Pierre Renard, son of artist Mary Renard, recalled the process by which the profiles of artists of the time were created: "At nightfall, the one whose profile we wanted to reproduce would stand next to the whitewashed wall; one of us held a candle at a distance so that the shadow cast was the size of the model. One of the painters, meanwhile, traced the outline of this shadow in charcoal, and the interior was painted in black. This is how, since then, I have been able to recognize, beyond the half-century which has unfortunately elapsed, the profiles of many artists and friends who are no longer. My child profile is there twice."

The village even has its own festival which annually celebrates those painters who came to, or lived in, Saint-Céneri-le-Gérei.

== Geography ==
Saint-Céneri-le-Gérei is situated in the Orne department of the region of Normandy, and is located in the Mancelles Alps in the heart of the Normandy-Maine Regional Nature Park. Saint-Céneri-le-Gérei shares three other Natura 2000 conservation sites with neighbouring communes, the Alpes Mancelles, the Haute vallée de la Sarthe and the Vallée du Sarthon et affluents.

The Sarthe river flows through the commune.

The commune is in the Normandie-Maine Regional Natural Park.

The boundary of Normandy and the neighbouring region of Pays de la Loire is marked by a large metal screw affixed in the stone railing of Saint-Céneri-le-Gérei's historic stone bridge spanning the Sarthe River. The area attracts nature enthusiasts and outdoor adventurers to its wooded hills, rocky cliffs, steep river valleys and patchwork of farmland meadows defined by hedgerows. Visitors are attracted to the nature park's beauty and also to activities such as hiking, horse riding, mountain biking, canoeing and kayaking, and fishing. Visitors can climb to the summit of Mont de Avaloirs, which is the highest point in the region and commands far-reaching views despite being only 416 metres high. Saint-Céneri-le-Gérei is also the starting point for a 10-kilometre walk that is outlined in information available at the village's tourist office.

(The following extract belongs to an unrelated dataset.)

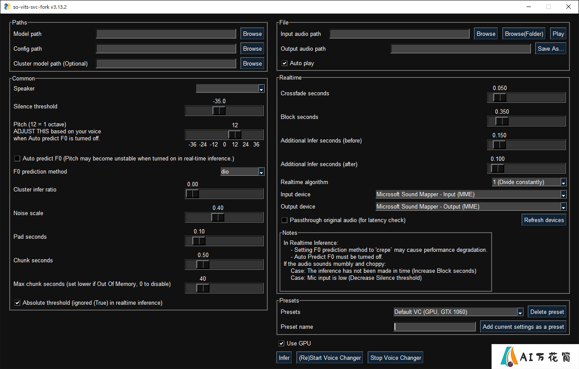Open the Realtime algorithm dropdown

The commune is made up of the following collection of villages and hamlets, Les Mézazelières, Le Gué de Moulins and Saint-Céneri-le-Gérei.

== Architecture ==
The scenic village has many old stone houses along its winding lanes, and a four-arched historic stone bridge spans the River Sarthe. An 11th-century Romanesque church is perched high above the river and contains large frescoes. The frescoes were painted in the 12th and 14th century, but were plastered over in the 17th century. This is believed to have contributed to their preservation, because they were hidden for about 200 years before they were rediscovered.

A 15th-century medieval stone chapel whose original wooden incarnation is believed to have been built by Saint Céneri stands alone in a sprawling meadow near the Sarthe. Inside the chapel is a statue of Saint-Céneri to which various miracles have been attributed.

==Economy==
Saint-Céneri's economy is largely based on tourism, its status as one of Les Plus Beaux Villages de France ("France's Most Beautiful Villages") attracting many visitors to the village.

==Notable buildings and places==

Jardins de la Mansonière is a garden that is open to the public.

===National heritage sites===

The Commune has four buildings and areas listed as a Monument historique

- Saint-Céneri Chapel a fifteenth century chapel in Saint-Céneri-le-Gérei.
- The former Moisy Inn an eighteenth century former inn in Saint-Céneri-le-Gérei, that attracted several artists including Mary Renard and Paul Saïn.
- Church of Saint-Céneri-le-Gerei an eleventh century church Saint-Céneri-le-Gérei.
- The former Legangeux hotel a nineteenth century former hotel in Saint-Céneri-le-Gérei, that features several paintings by visiting artists, such as Mary Renard. The former hotel is now a museum.

==Transport==
Saint-Céneri lies within 10 to 15 km of both the A28 motorway - linking Abbeville to Tours by way of Rouen and Le Mans - and the N12 trunk road from Paris to Rennes and Brest.